Take Oldcastle, Ont.-based Cutting-Edge Technologies Ltd., for example. The tool and mold shop is undergoing a US$10 million-plus expansion, with plans to double its capacity and workforce over the next 18 months, thanks to a new partnership with a Michigan firm. Proper Group International, a Warren, Mich.-based injection mold maker, has acquired a majority ownership interest in Cutting-Edge — and both companies see it as a big step forward.
Founded by Sean O’Neil in April 2001, Cutting-Edge specializes in high-precision machining services for the tool, mold and die sector. The investment will allow the company to not only better serve current customers with even higher precision, value-added machining, but also branch out into the design and building of molds. “Proper Group was a customer of ours, and is one of the largest mold builders in the U.S.,” O’Neil said. “We’re going to start building molds for them and supporting their tooling business in Canada, and plan to branch out into our own customer base as well.”
CHANGE AND CONTINUITY
Despite its long history with Proper Group, the move is a relatively unexpected one for Cutting-Edge. “We had always been strictly a subcontract shop, offering specialized services, and were not really looking to get into mold building,” O’Neil said. “But my long-time partner wanted to retire, and I was looking for a partner to move the business forward.
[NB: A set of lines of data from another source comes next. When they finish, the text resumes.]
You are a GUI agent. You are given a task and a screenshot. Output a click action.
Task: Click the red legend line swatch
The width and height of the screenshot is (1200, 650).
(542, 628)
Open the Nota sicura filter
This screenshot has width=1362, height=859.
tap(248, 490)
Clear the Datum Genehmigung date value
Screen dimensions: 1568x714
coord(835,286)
I was approached by Proper Group, which was looking for a foothold in Canada.” The new ownership structure leaves O’Neil firmly in charge, and with the existing Cutting-Edge management team in place.
“Part of the $10 million investment includes expanding our manufacturing area and our engineering and design spaces, adding new equipment, and employee training and recruitment,” O’Neil said. “Our workforce of 35 could more than double if the company can recruit skilled trades workers. We’re looking for talent in every aspect of mold building, from designers to engineers to machinists. Our biggest challenge would definitely be manpower, which is not a new problem in this industry. Our growth will depend on finding the right talent.”
That challenge aside, O’Neil is enthused by the prospect of what could rightly be called Cutting-Edge 2.0. “This is an exciting opportunity for our company, especially the employees on the shop floor — it will open up internal advancements that weren’t available to our staff before,” he said. “It will also open up new opportunities for our customers because, once we get into our new equipment acquisitions, we’ll be able to offer them services that we couldn’t before.”